------ Stored data ------
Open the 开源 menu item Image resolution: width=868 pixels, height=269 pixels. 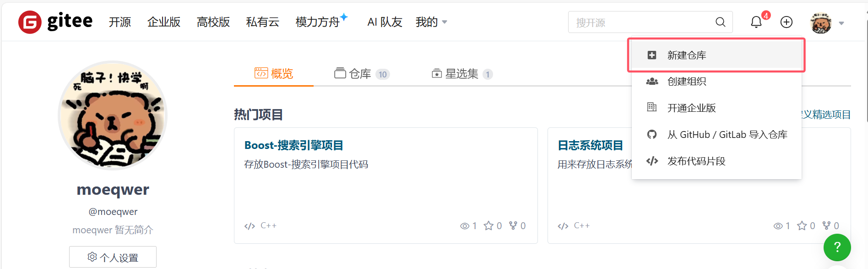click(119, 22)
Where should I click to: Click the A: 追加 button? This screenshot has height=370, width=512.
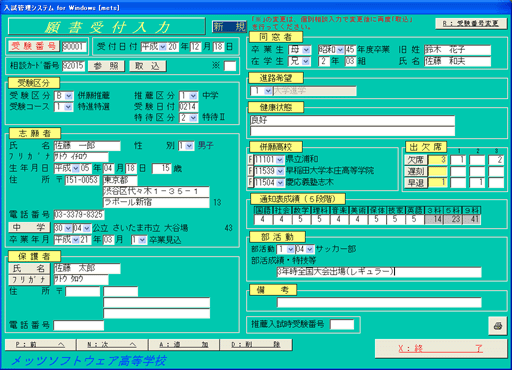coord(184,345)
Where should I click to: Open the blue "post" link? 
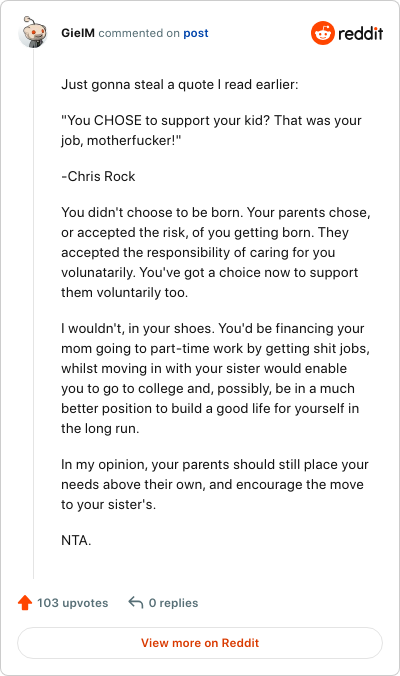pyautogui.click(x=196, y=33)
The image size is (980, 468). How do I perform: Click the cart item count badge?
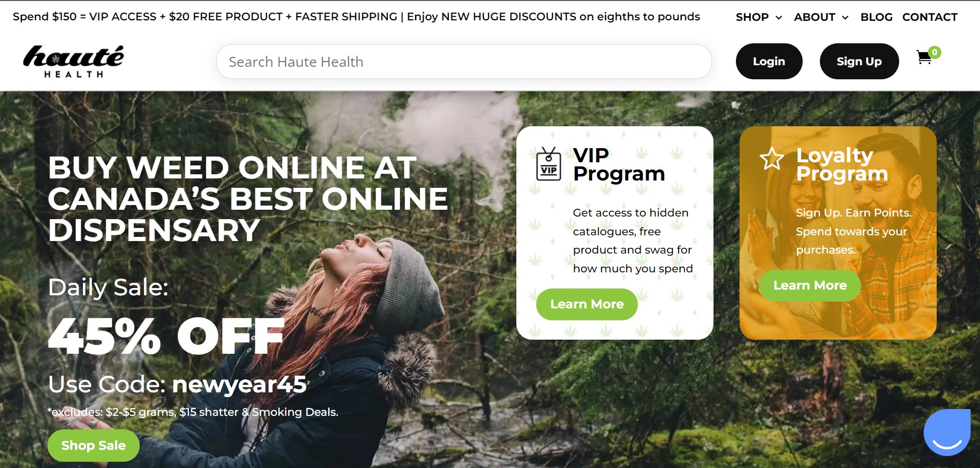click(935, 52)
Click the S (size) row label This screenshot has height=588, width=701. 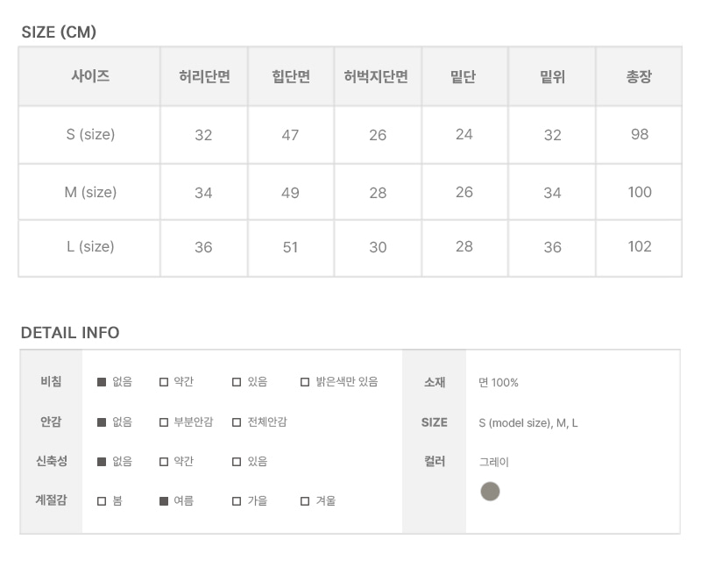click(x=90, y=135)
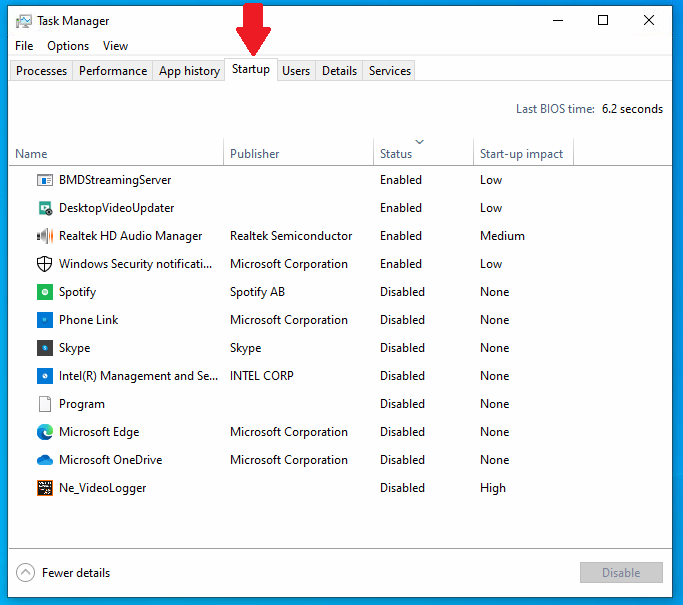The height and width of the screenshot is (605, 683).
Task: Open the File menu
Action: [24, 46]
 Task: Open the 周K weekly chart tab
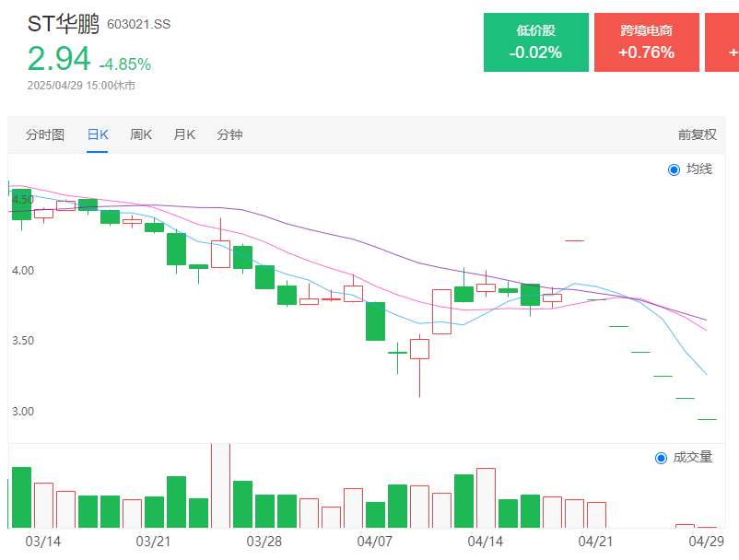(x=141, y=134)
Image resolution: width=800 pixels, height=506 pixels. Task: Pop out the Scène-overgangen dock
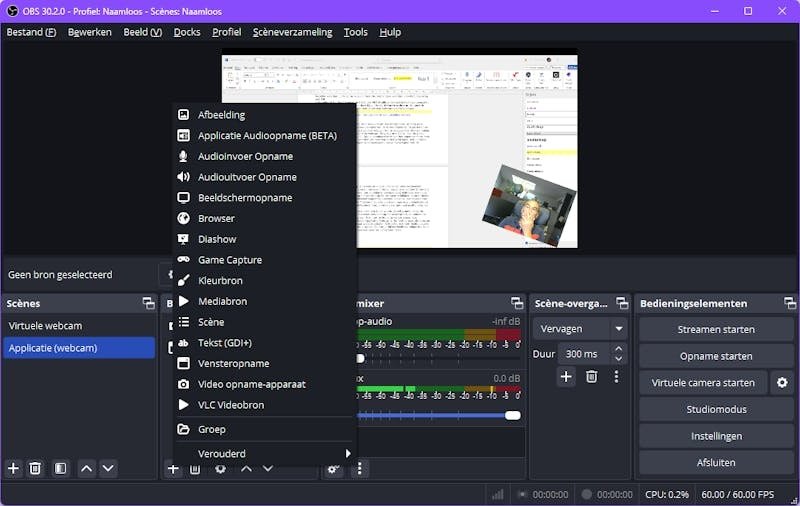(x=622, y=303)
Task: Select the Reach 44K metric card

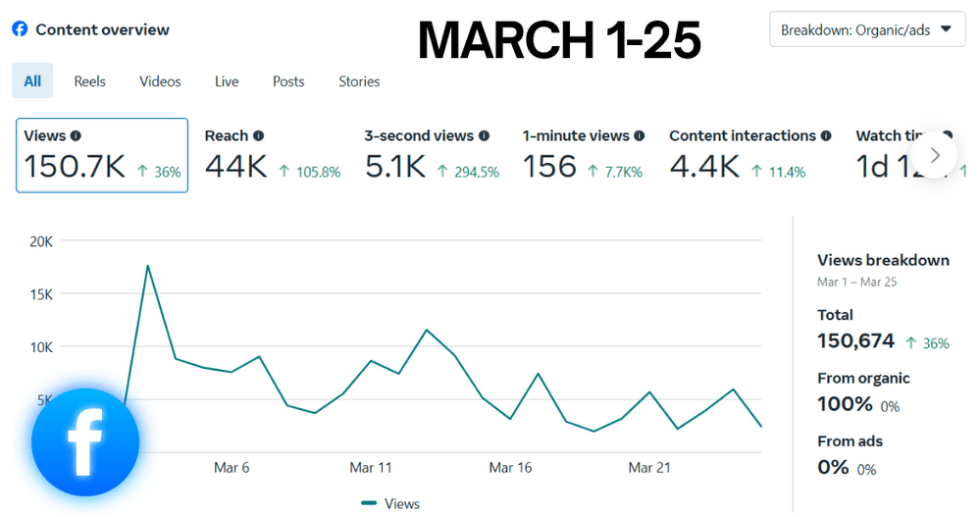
------
* Task statement: Leaving every picture out, return the lines from the one containing "Image resolution: width=800" through the last line of the records exactly.

* Result:
Image resolution: width=800 pixels, height=506 pixels. Task: Pop out the Scène-overgangen dock
(x=622, y=303)
Task: Select the Reach 44K metric card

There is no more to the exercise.